A key problem for the campaigns in Fingal and South Dublin was the response of the council workforce to non collection. They accepted it and this has led to a defeat for both campaigns on non collection. The response by workers in the city has been much better. Their position of working to rule means that the council has to send out inspectors or litter wardens with the trucks to implement non collection and so far they have only been able to do this on a limited basis. There is of course no guarantee that this situation will continue given the pressure on the workers and the rotten role of the union leaderships.

This situation in the workplace shows the real problem of organising any sort of struggle at the present time. There is a long way to go in rebuilding the organisation and confidence of the working class in the key area, the workplaces. Unfortunately, none of the forces of the left have any base of any consequence, in any workplace around the country.

Any serious marxist analysis of the bin tax struggle would begin from these factors. Marxists do not examine an event in the class struggle only from the point of view of the working class. They look at the role of all the class forces involved in the battle. When the bin tax was introduced large numbers of the middle classes did not pay it. They don't like paying taxes in general. But when the heat came on it was inevitable that these layers would buckle.
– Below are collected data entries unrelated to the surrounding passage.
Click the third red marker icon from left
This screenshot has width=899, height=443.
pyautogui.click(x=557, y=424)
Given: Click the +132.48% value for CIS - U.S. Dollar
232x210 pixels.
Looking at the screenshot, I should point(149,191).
The non payment figures have to seen from these perspective. Payment in the overwhelming middle class areas is much higher than 30%, it would be closer to 90%. The same situation would apply to non payment in the overwhelming working class areas. No disrespect to ' The Committments' but the class divide in Dublin is not between the north side and the south side, but between the east and the west of the city.
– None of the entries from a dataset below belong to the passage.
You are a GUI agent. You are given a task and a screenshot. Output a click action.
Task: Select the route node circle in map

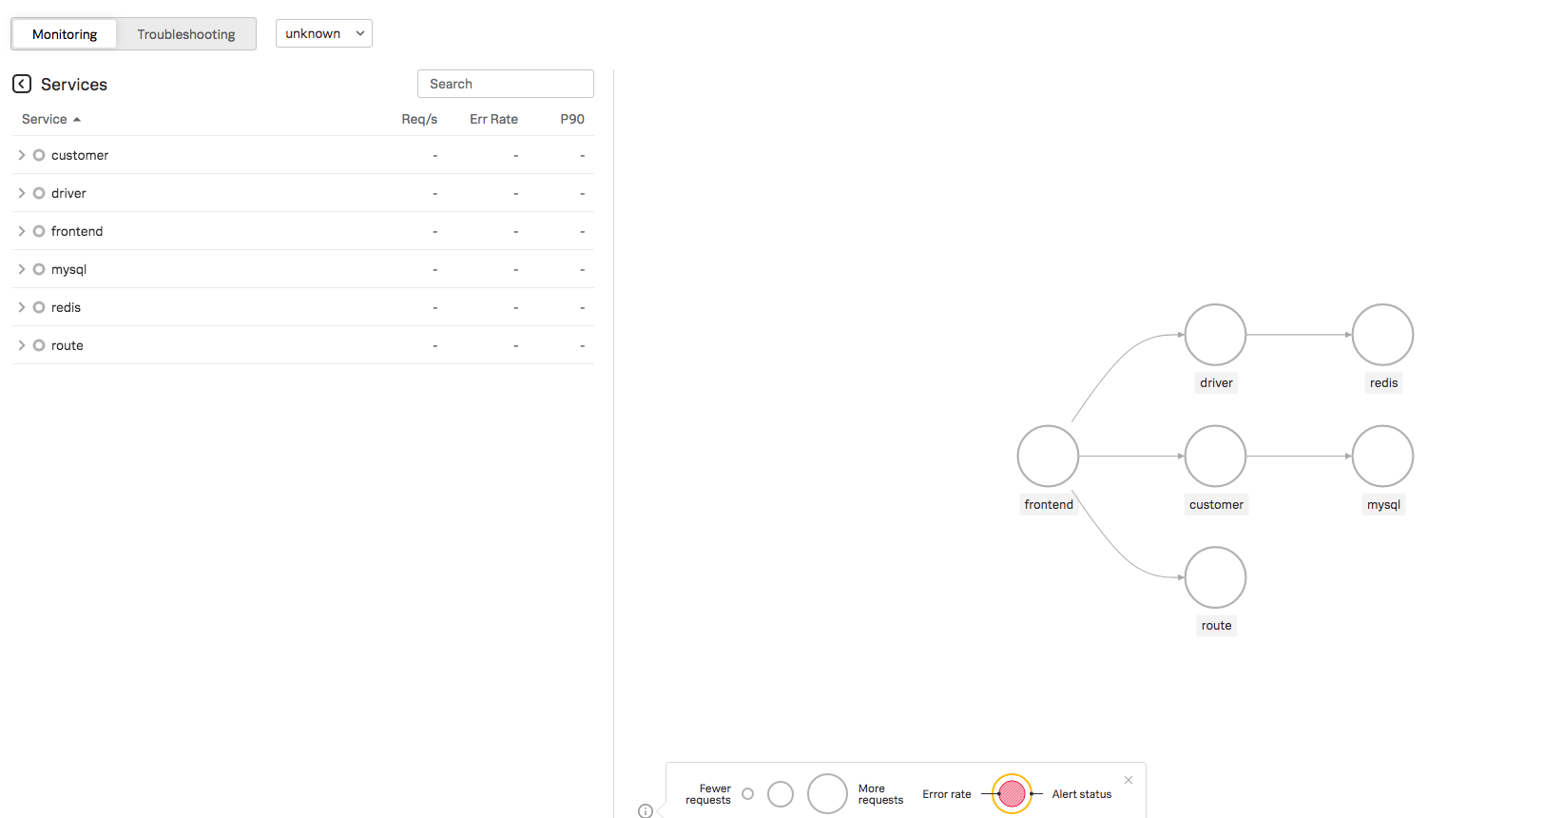point(1215,577)
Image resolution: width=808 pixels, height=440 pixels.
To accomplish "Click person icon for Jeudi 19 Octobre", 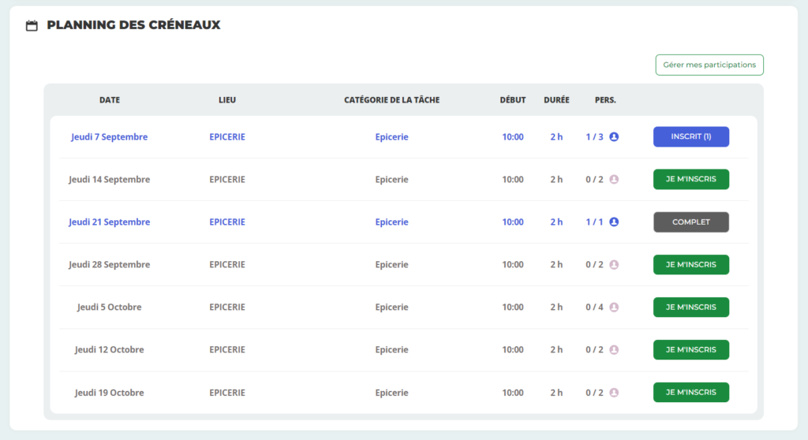I will [614, 393].
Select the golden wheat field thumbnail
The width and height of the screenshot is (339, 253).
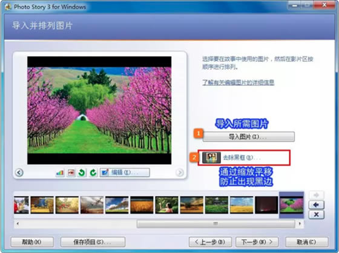[x=142, y=205]
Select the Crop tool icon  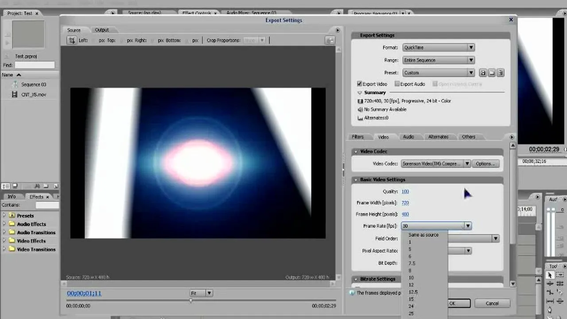click(72, 40)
There is of course no such thing as a 100% middle class or working class area, but this explains why the strong areas of the campaign are in general in the west of the city, and why it was inevitable that real battle would come down at some point to a showdown in these areas.
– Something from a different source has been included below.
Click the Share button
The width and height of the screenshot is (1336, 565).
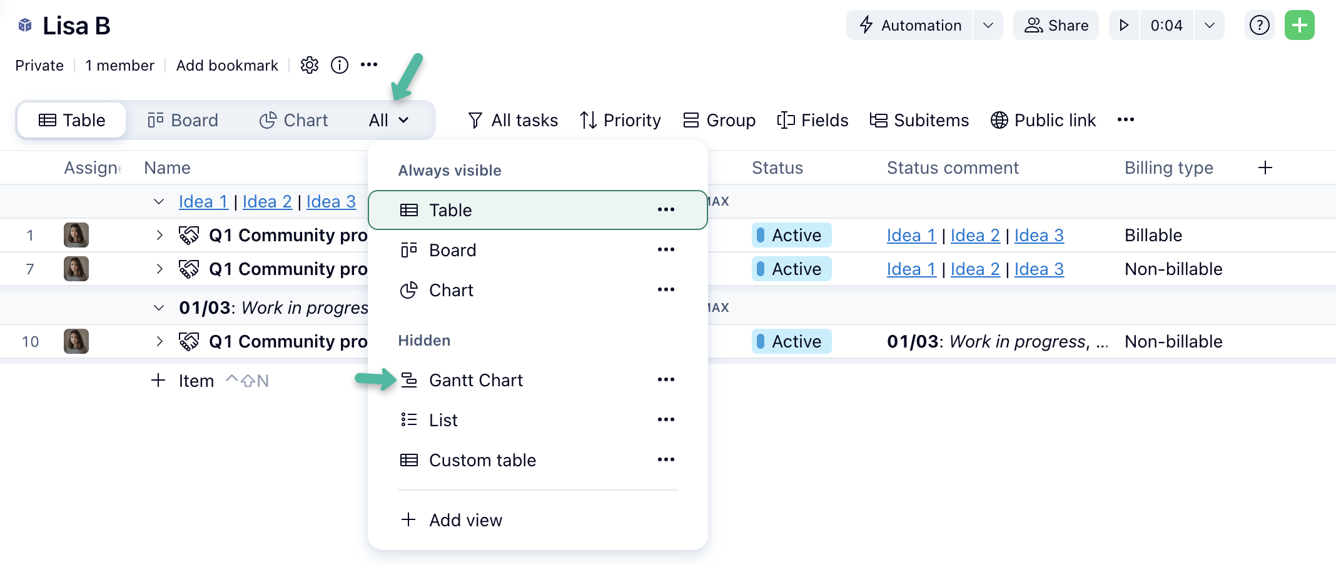[1056, 25]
The other key class involved is the capitalist establishment. The balance of class forces internationally were changed dramatically by the collapse of the Soviet Union. Along with the economic boom, especially on the stock exchange. This give a new confidence to the ruling class internationally.

The Irish capitalist class are a historically weak class, coming late onto the scene of history. Unlike their other European counterparts they did not play a historic progressive role in overcoming feudalism, establishing independent states and the basis for the modern capitalist economy and societies. They played no role in the struggle for independence, and assumed power only on the basis of a civil war in the 1920s, armed and supported by British Imperialism.

They have failed to develop an indigenous industrial base. The economy is completely dominated by foreign capital. For sixty years they rested on a social base provided by the moral authority of the Catholic Church in an extremely backward and repressive society, which exported the best and brightest of each generation in their millions. The corruption scandals shows the irish bourgeois for what they are, a greedy, grabbing, parasitic, class of gombeens open for sale to the highest bidder.

The moral authority of the Catholic church imploded with the paedophile scandals of the 1990s, but this was a process which was inevitable and had actually begun as far back as the 1960s with the increased industrialisation and urbanisation of Irish society. The process was merely speeded up and reached its climax in the 90s.

However the phenomenon of the 'Celtic tiger' boom, allayed to the retreat by the workers' movement, and the full scale co-operation of the trade union leadership, has given them a confidence in taking on the working class as never before and forcing through the neo liberal agenda. Southern ireland is now rated as the most 'globalised' economy in the world.

Winning a victory on the bin tax in these circumstances will be much more difficult that it was when the water charges were defeated in Dublin in the 1980s and then again in the 1990s. This does not mean that the battle cannot be won, or indeed that it was a mistake to engage in it in the first place. Victory cannot be guaranteed in any battle, and certainly not in the class struggle. But given any reasonable chance of success, it is better to fight and lose than not to fight at all.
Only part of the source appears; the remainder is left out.